By Dave Dempsey
Michigan, the state that became notorious for one of the worst episodes of environmental injustice in American history, this week staked a claim to being a leader in ensuring environmental justice.
The lead poisoning of thousands of children—and the lead exposure of 99,000 residents of Flint from tainted drinking water in 2014 and 2015—put Michigan on the map in an unwanted way. Preventing another such disaster and promoting equal treatment of all citizens was the goal of a state-sponsored environmental justice conference Tuesday through today. The conference’s theme is “Rebuilding Trust, Reimagining Justice, and Removing Barriers.”
The conference comes at a time when the Biden Administration, under EPA Administrator Michael Regan, is making environmental justice a priority. “I feel like environmental justice is having a moment,” said Regina Strong, appointed by Governor Gretchen Whitmer as the first state environmental justice advocate. Administrator Regan also was one of the speakers at the virtual conference, along with Gov. Whitmer.
“At EPA, it’s our obligation to empower the people who have been left out of the conversation for far too long,” Regan told the conference. “Our legacy will be based on compassion, understanding, and most importantly action, and our legacy will be sealed by partnerships with states like Michigan.”
The conference featured presentations and panels on environmental justice screening and mapping, meaningful engagement in the air pollution permit process, water and public health equity, and tribal perspectives.
In Flint, lead was released into the city drinking water supply when the source was switched from the southeast Michigan Great Lakes Water Authority system to the more corrosive Flint River in order to save money. This, in turn, corroded lead from the pipes, exposing city residents and resulting in elevated blood levels in hundreds of children. State officials at first denied the problem and waited more than a year to restore the city’s drinking water source to the Authority. The Michigan Civil Rights Commission said the failure of government to protect the city’s residents was an example of systemic racism.
One of Pres. Biden’s proposed infrastructure initiatives is a direct response to the Flint disaster—$45 billion to replace lead service lines that carry drinking water to residences nationwide. This would affect an estimated 6 to 10 million homes, and 400,000 schools and child care facilities.
Multiple environmental justice issues affect Michiganders. Typically, neighborhoods with a high percentage of minority and/or low-income residents are disproportionately exposed to an array of environmental pollutants. Michigan is no exception. Dealing with these issues requires empowering people, said Sylvia Orduño, a member of the Michigan Advisory Council on Environmental Justice. “How do you get accountability? … We need to make sure impacted residents are getting the information they need to acquire the resources to make those changes,” Orduño said.
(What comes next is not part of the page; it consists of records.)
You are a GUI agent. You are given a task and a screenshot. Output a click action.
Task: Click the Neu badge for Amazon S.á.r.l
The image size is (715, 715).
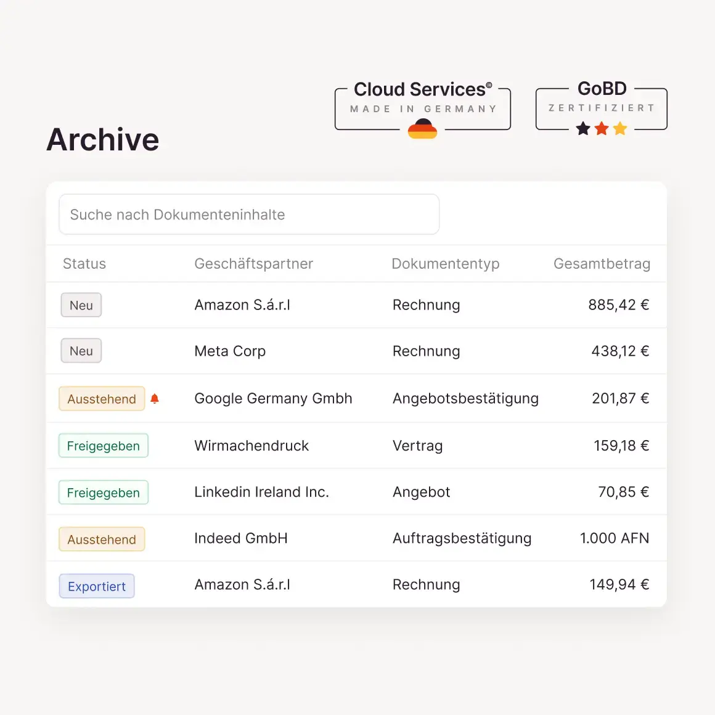tap(81, 305)
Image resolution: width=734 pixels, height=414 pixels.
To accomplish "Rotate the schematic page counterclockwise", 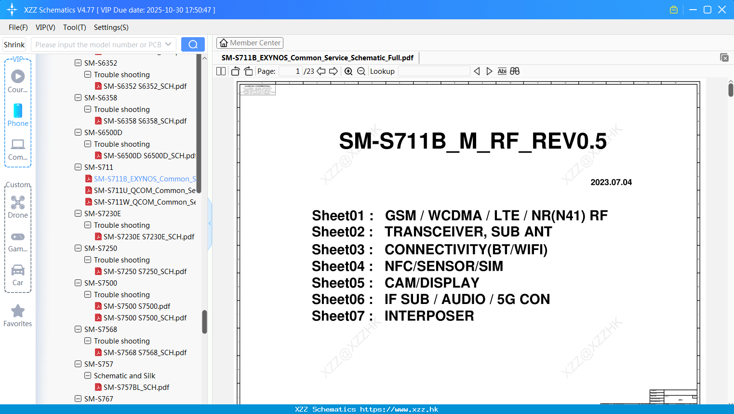I will click(x=235, y=71).
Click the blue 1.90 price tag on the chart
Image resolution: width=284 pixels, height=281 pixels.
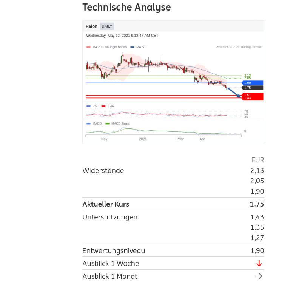(x=252, y=83)
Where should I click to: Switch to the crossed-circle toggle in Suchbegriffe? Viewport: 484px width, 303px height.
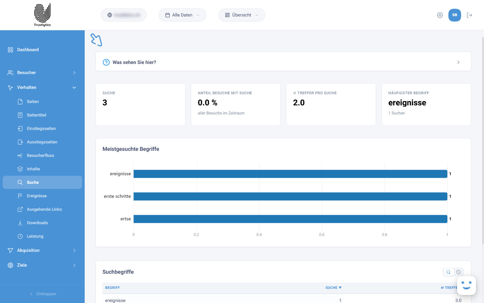458,272
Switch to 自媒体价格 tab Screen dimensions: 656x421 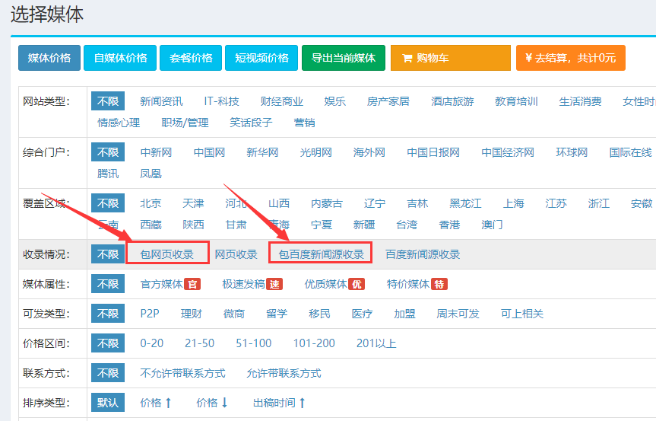point(120,58)
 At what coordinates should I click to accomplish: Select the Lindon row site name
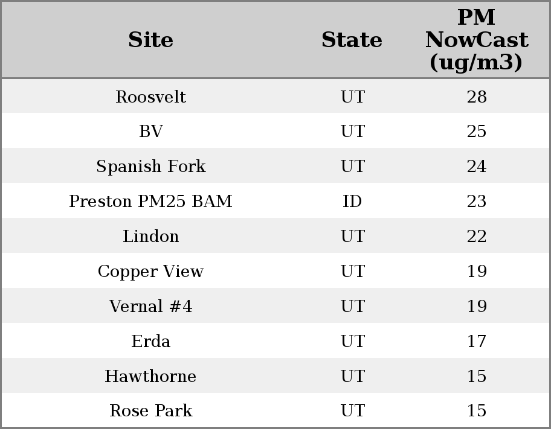(150, 236)
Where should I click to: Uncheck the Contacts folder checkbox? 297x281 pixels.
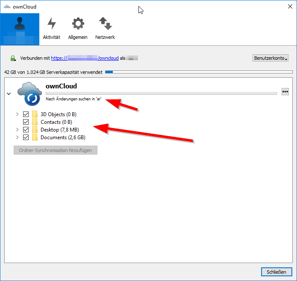coord(26,122)
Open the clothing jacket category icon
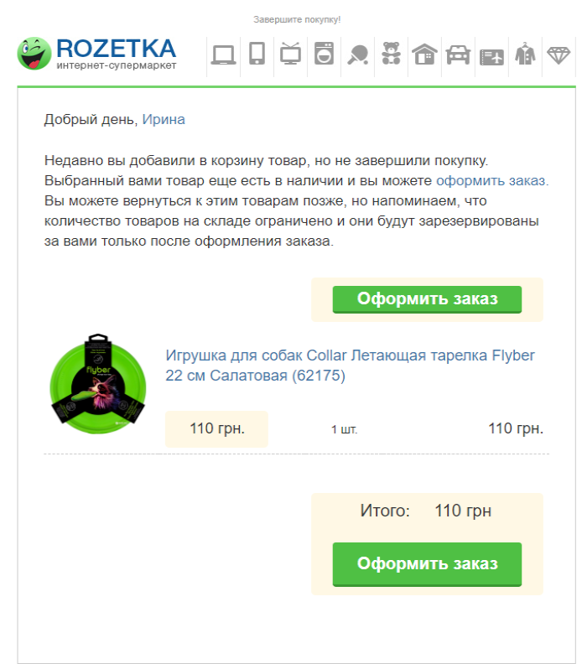582x664 pixels. (x=525, y=54)

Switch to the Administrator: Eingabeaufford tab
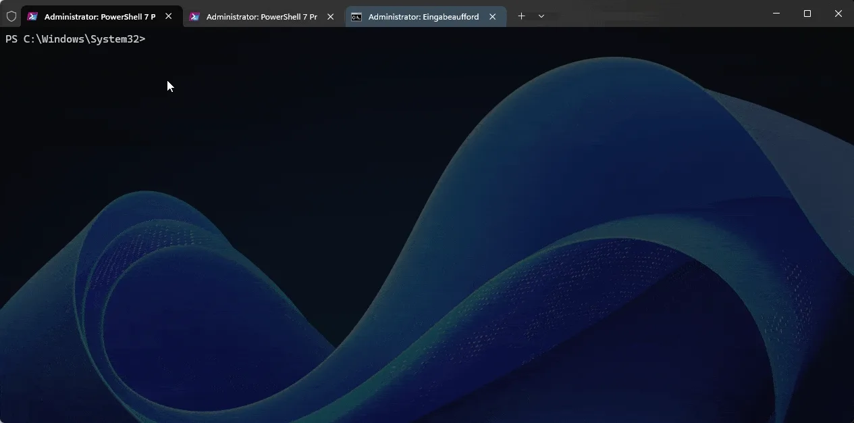pyautogui.click(x=419, y=16)
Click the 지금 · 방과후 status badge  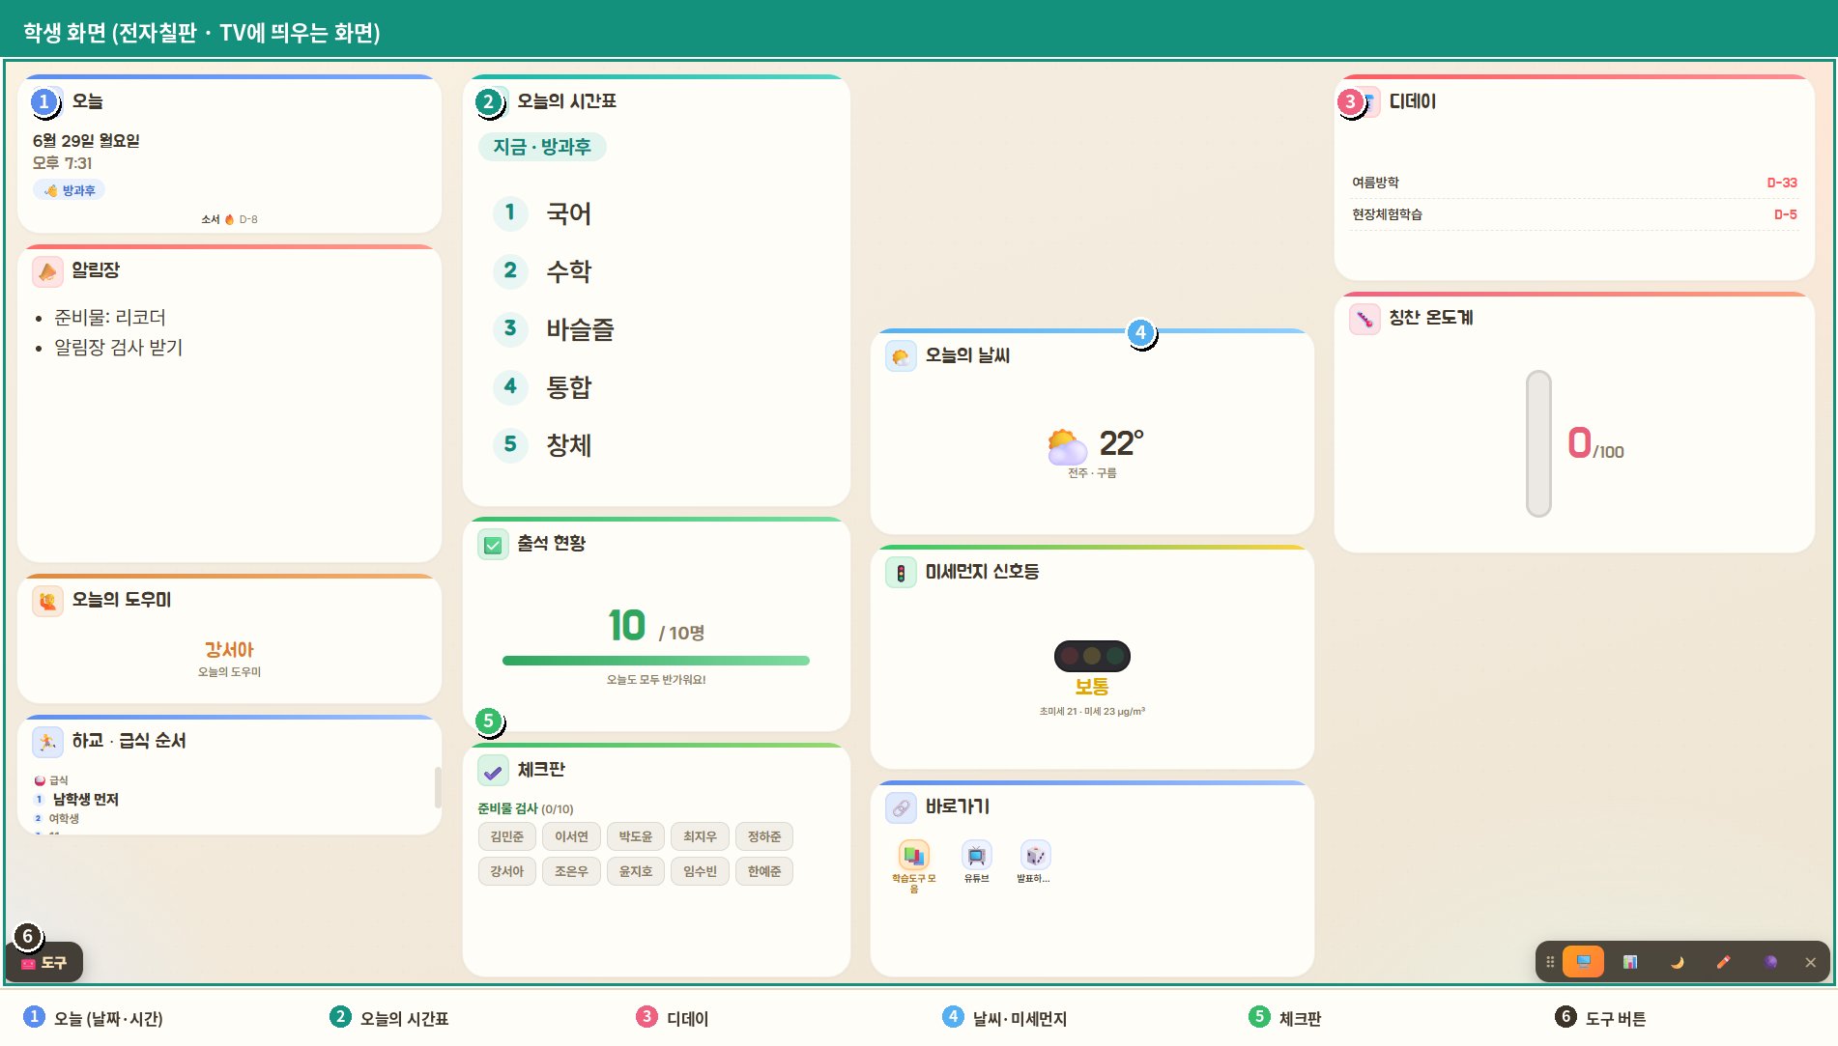542,147
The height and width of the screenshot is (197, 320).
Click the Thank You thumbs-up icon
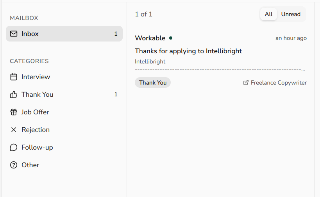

The conference also addressed tribal perspectives on required consultation between federal and state governments and tribes. Bryan Newland, former tribal President of the Bay Mills Indian Community in Michigan and now Principal Assistant Deputy Secretary for Indian Affairs in the U.S. Department of Interior said, “One of the things that we do at the [Department of Interior] in the federal government in tribal consultation is that our policies require that it be meaningful engagement … That can be replicated with stakeholders and affected communities on any issue.”
Whitmer told the conference, “It’s important that Michiganders have partners in state government fighting for their health. We know that we have to invest in communities and marginalized populations who have been burdened by [environmental injustice].”
In creating the Office of Environmental Justice Advocate and an interagency response team, Gov. Whitmer said her goal was to make certain that “all Michigan residents benefit from the same protections from environmental hazards,” and that the state should become a national leader in achieving environmental justice.
The Office of Environmental Justice Advocate in the Department of Environment, Great Lakes, and Energy (EGLE) receives and investigates complaints and concerns related to environmental justice. The office establishes and implements processes and reporting of environmental justice complaints and assists with resolution of complaints. The office is also responsible for preparing regular reports on the complaints received, resolution, and recommendations. The office partners with EGLE divisions to coordinate hearings and public meetings aimed to facilitate interactions with environmental justice communities.